Суконщик неодобрительно посмотрел ему вслед и презрительно бросил:

– Вот посмотрим, что ты-то на своем веку выстроишь, долговязый, и сколько бочек до той поры высушишь! А из карт да пивных кружек с бабьими подолами немало, верно, плотин возведешь. А еще уче-ны-ий!..

– Это он не со зла, – махнул рукой добродушный сырник. – Молод, беззаботен еще. В голове смех, шутки. А сердце, думаю, золотое!

– Резвая молодежь пошла, что и говорить, – робко заметил Микэль и шепнул ван Гаалю: – Но наш мальчик не таков. Он хоть и не уступит иному ученому, а никогда слова дерзкого не скажет. А уж сердце…

Старый рыцарь насупился. Он тосковал по Генриху. Скоро король увезет племянника в Испанию. Придется ли еще увидеться им, последним из рода ван Гаалей?… Годы дают себя знать, конец жизни близок. А дни бегут. Вот уже не первый год они в Брюсселе…

Ему надоело слушать «охи-ахи» торговцев, и он встал. Его тянуло к любимому занятию – осмотру оружия в подвалах Оранского. Хотелось к приезду принца привести все в образцовый порядок. Он попрощался с хозяйкой и чуть было кровно не обидел ее, предложив за угощение плату.

– Помилуйте, ваша честь, – приседала она на каждом слове, – ваш слуга – как родной мне. Не побрезгуйте, заходите почаще. Это же радость услужить такому доблестному рыцарю…

Почти на пороге его задержал молодой еще человек в темном бархатном кафтане, с густой шапкой волнистых волос.

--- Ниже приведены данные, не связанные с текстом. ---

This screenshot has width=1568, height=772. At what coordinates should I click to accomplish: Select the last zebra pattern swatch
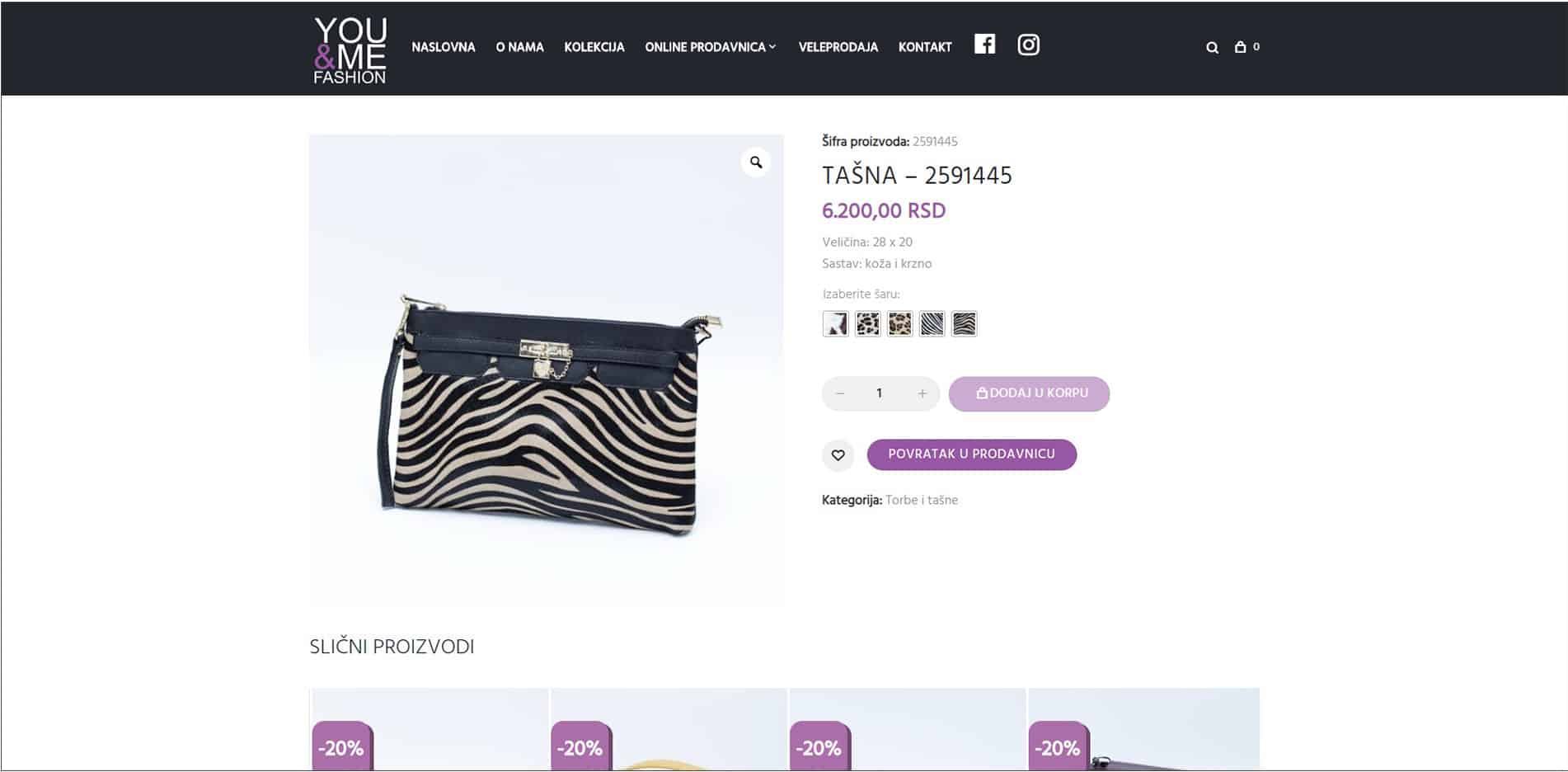(965, 324)
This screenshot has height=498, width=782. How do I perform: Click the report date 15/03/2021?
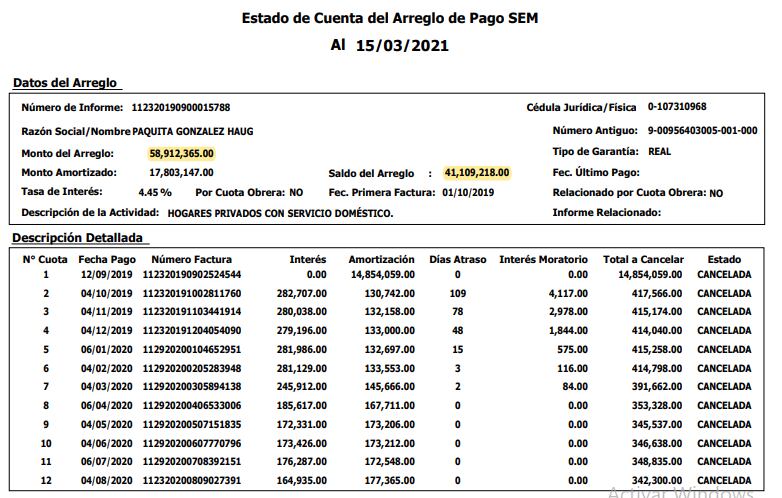(402, 45)
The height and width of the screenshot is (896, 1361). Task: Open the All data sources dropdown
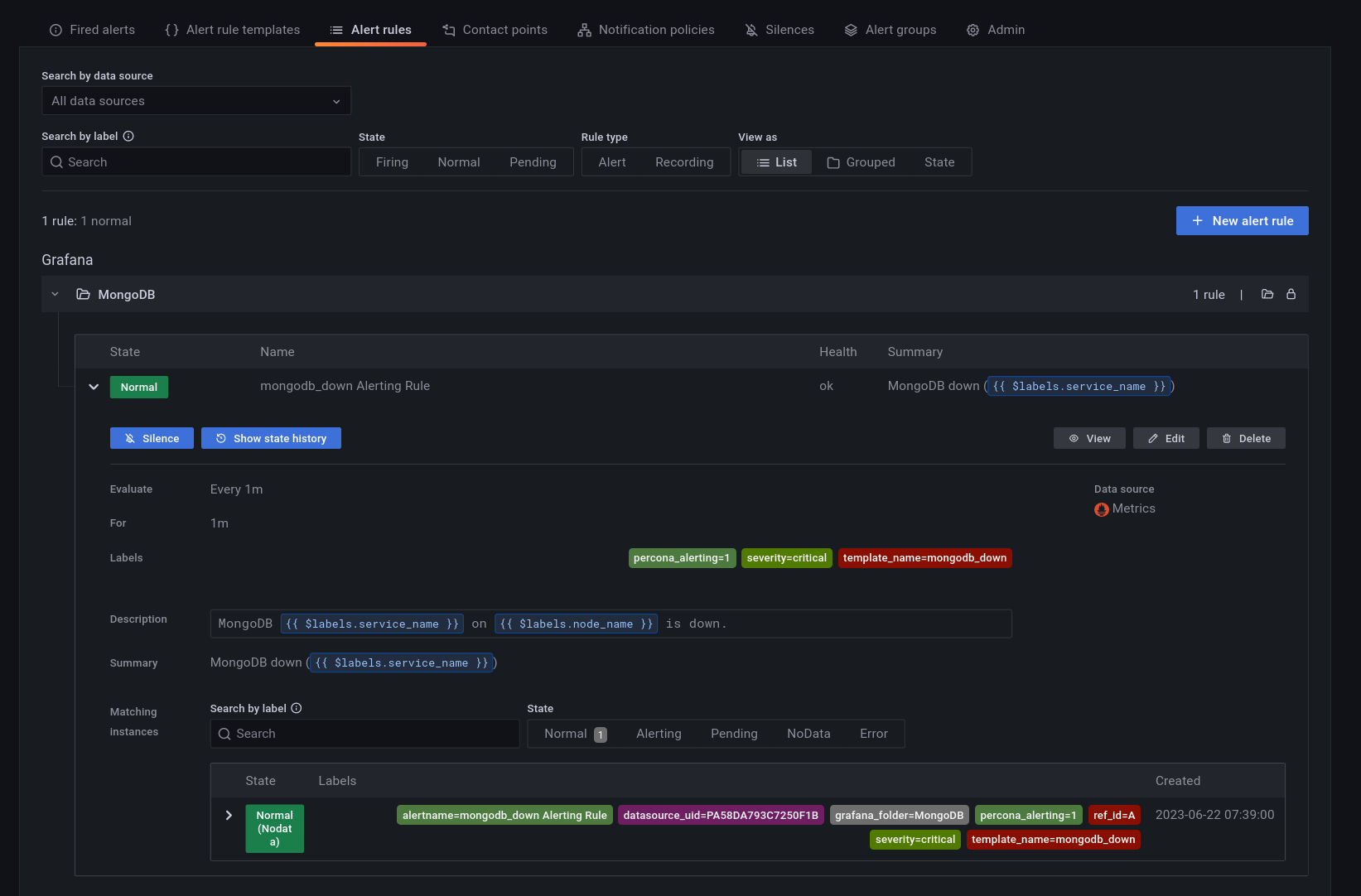tap(196, 101)
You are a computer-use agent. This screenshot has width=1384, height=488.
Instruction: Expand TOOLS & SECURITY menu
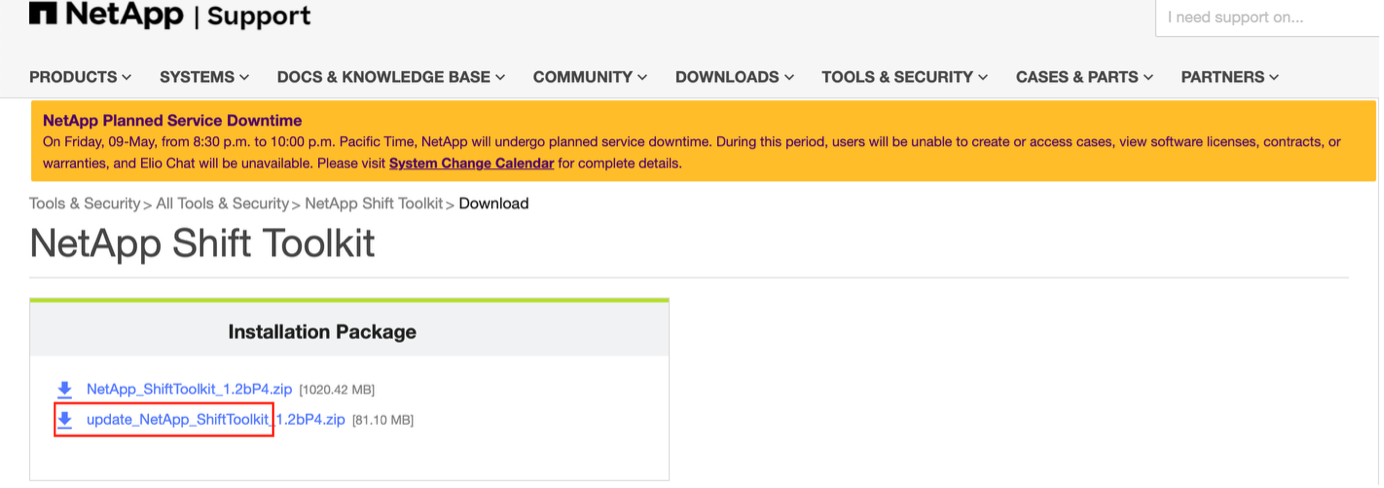(905, 77)
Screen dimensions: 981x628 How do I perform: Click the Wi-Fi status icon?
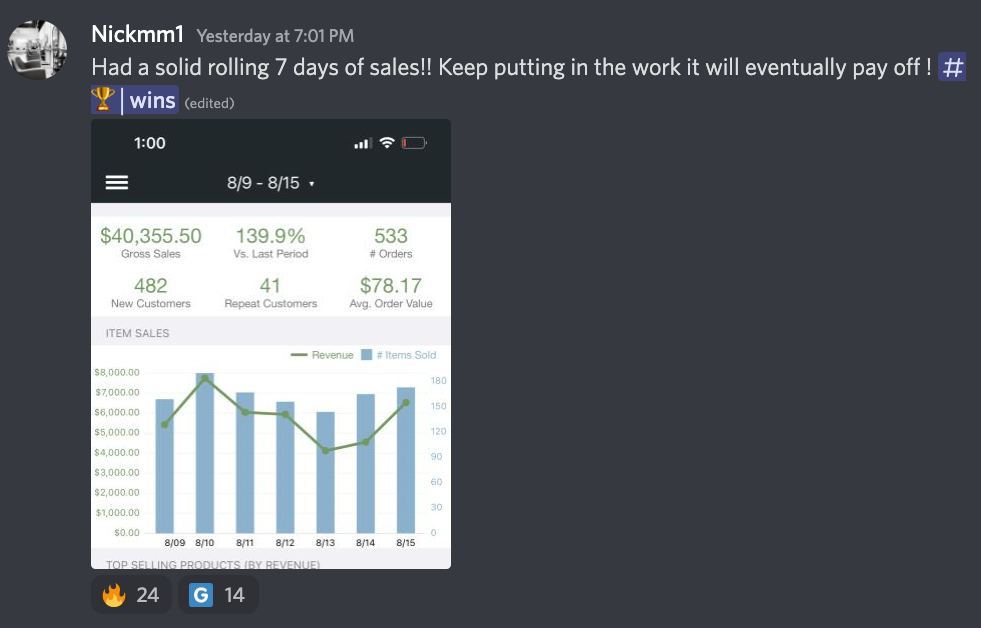pos(387,143)
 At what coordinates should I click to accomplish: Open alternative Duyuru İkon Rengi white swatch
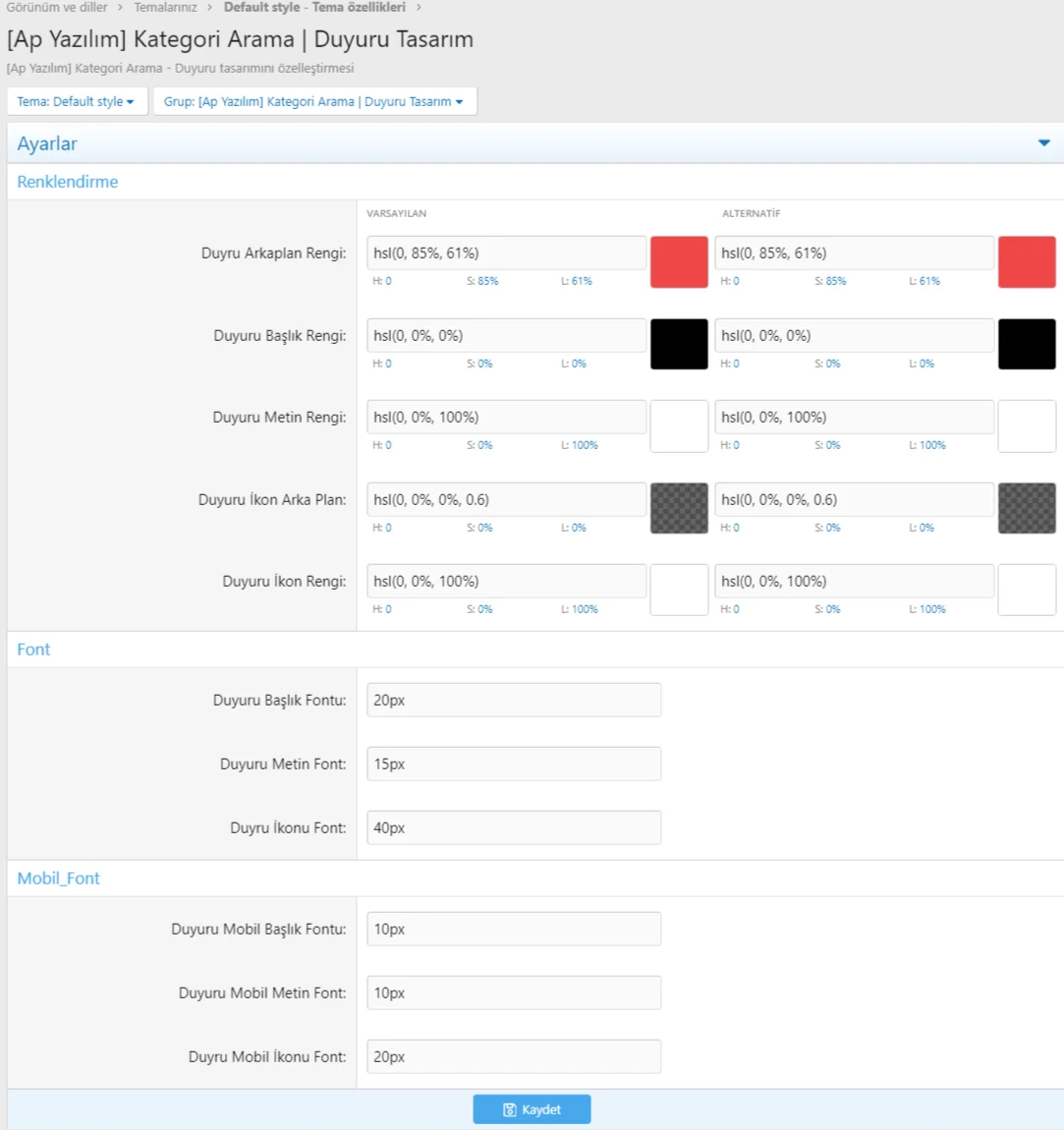tap(1027, 590)
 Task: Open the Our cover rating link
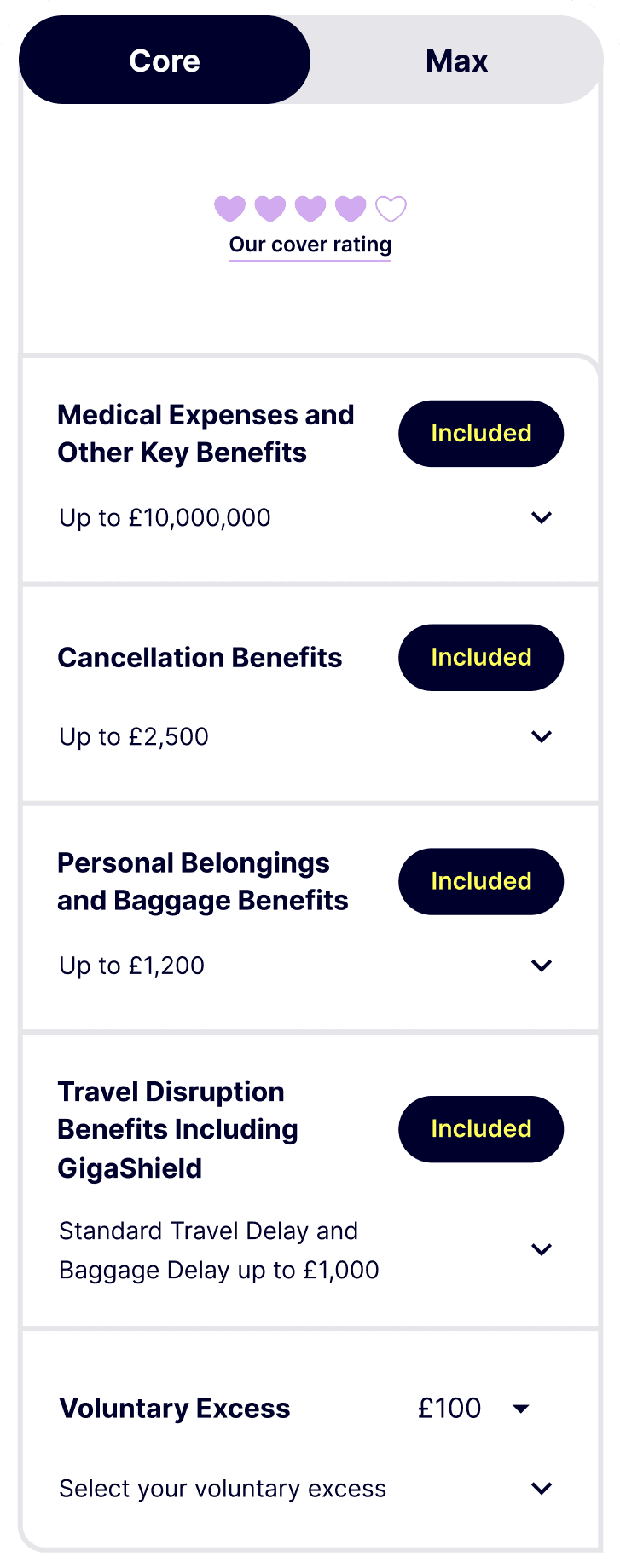(x=310, y=245)
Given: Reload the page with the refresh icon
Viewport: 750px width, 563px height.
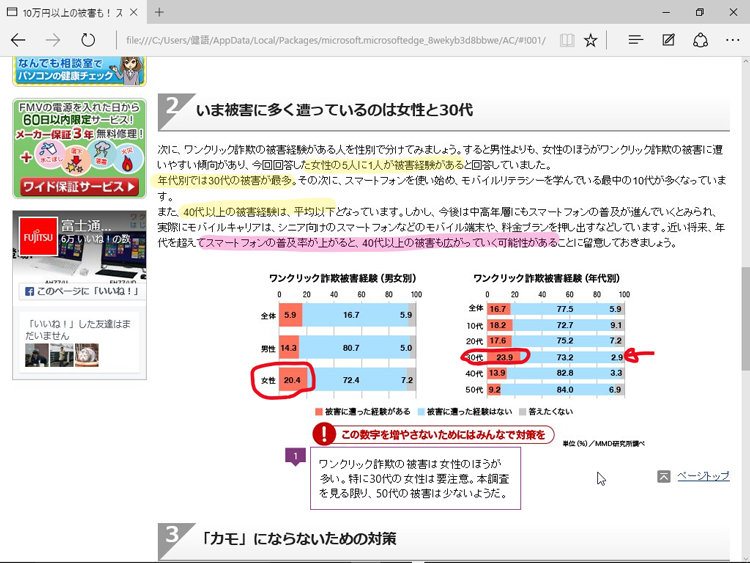Looking at the screenshot, I should pyautogui.click(x=88, y=40).
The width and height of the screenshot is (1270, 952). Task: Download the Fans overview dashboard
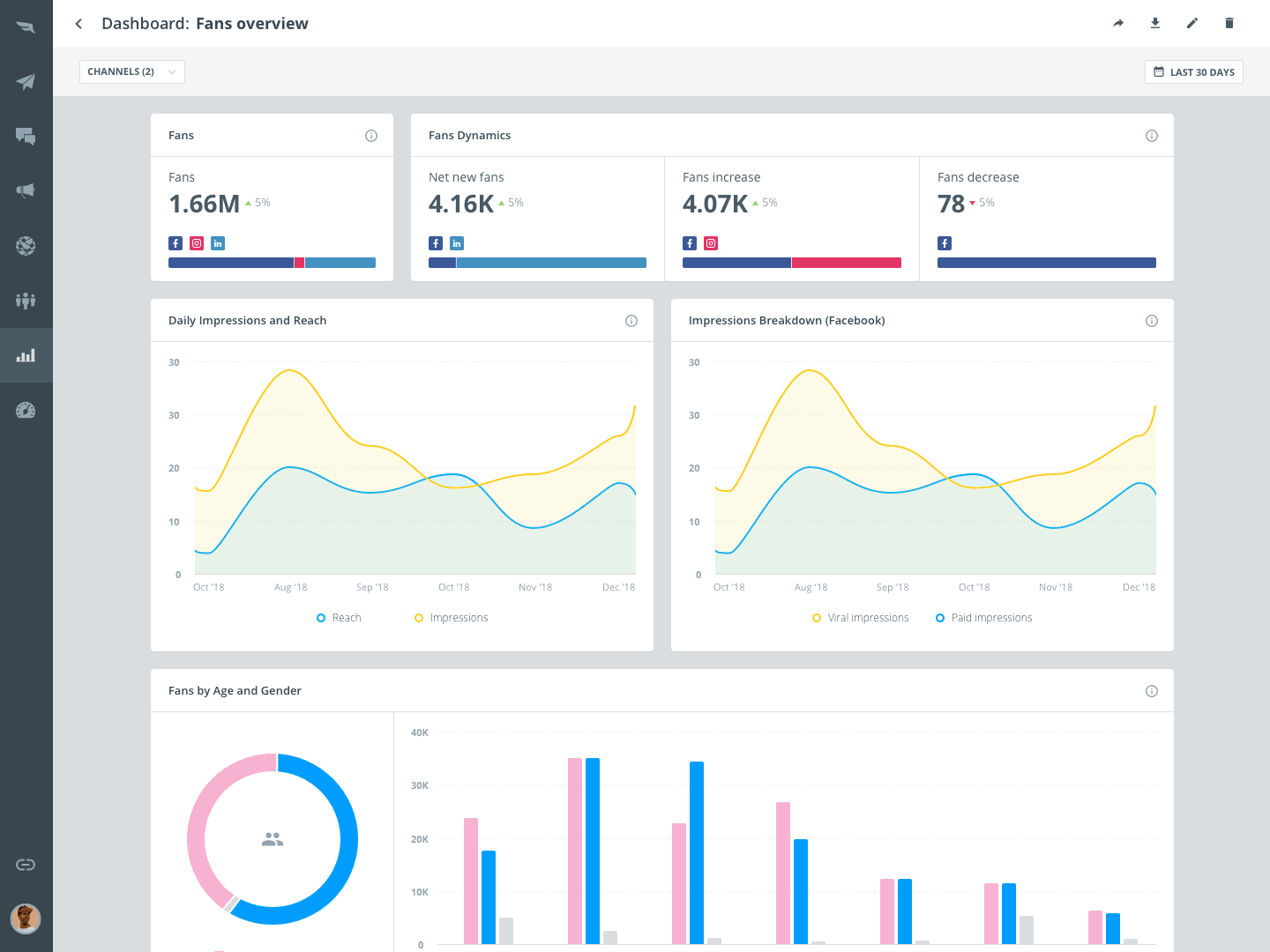tap(1155, 24)
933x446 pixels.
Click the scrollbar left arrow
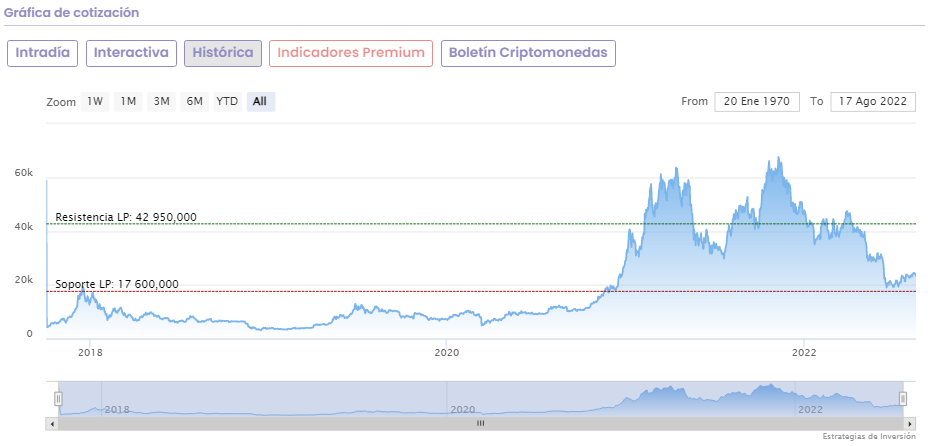pos(51,423)
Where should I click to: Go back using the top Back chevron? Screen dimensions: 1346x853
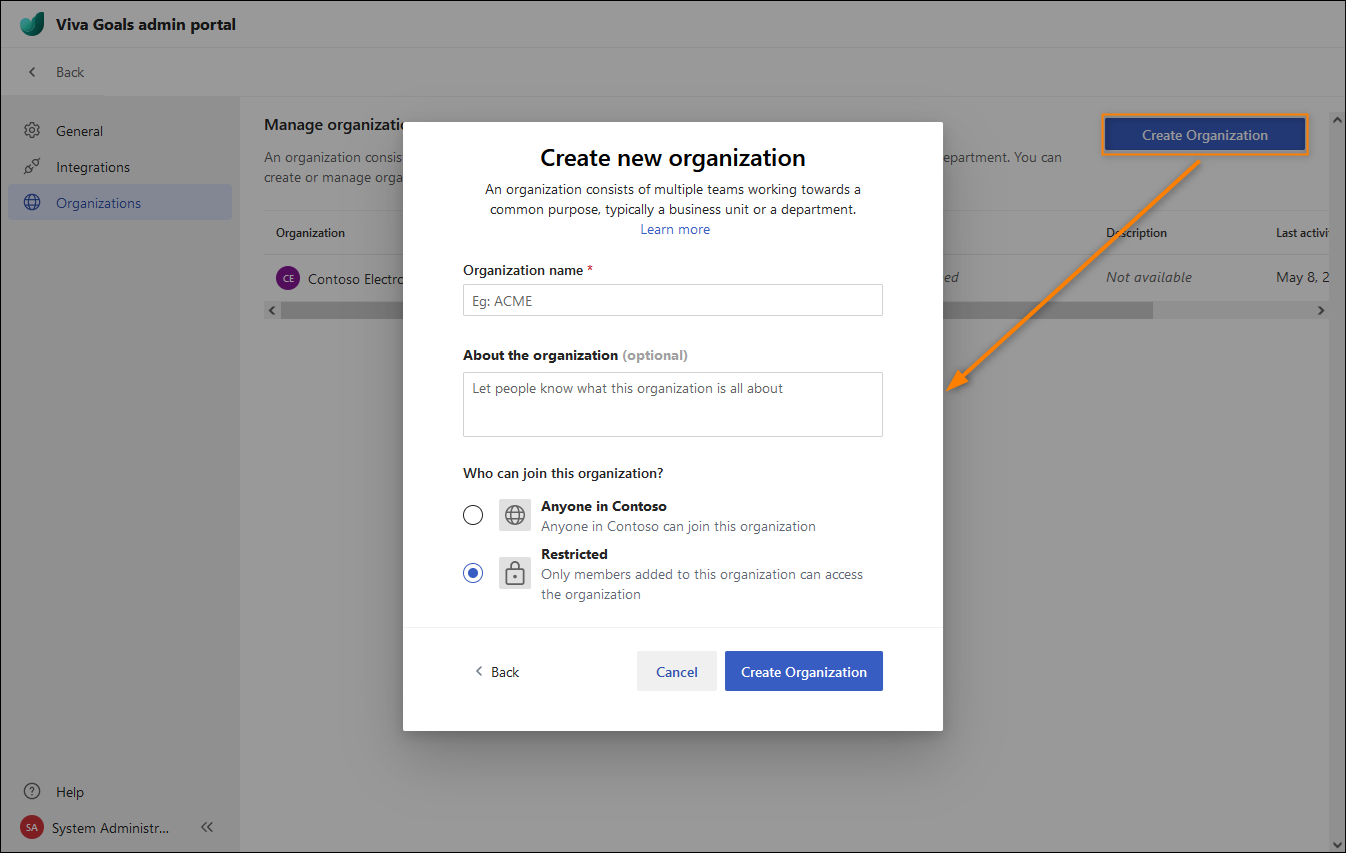tap(32, 72)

– Простите, сударь, – сказал он. – Здешняя служанка сказала мне, что вы родственник его светлости принца Вильгельма Нассау-Оранского.

– Да, сударь, – отвечал с достоинством ван Гааль, – я имею счастье состоять в отдаленном родстве с лучшим представителем нидерландского дворянства.

На лице незнакомца появилась приветливая улыбка.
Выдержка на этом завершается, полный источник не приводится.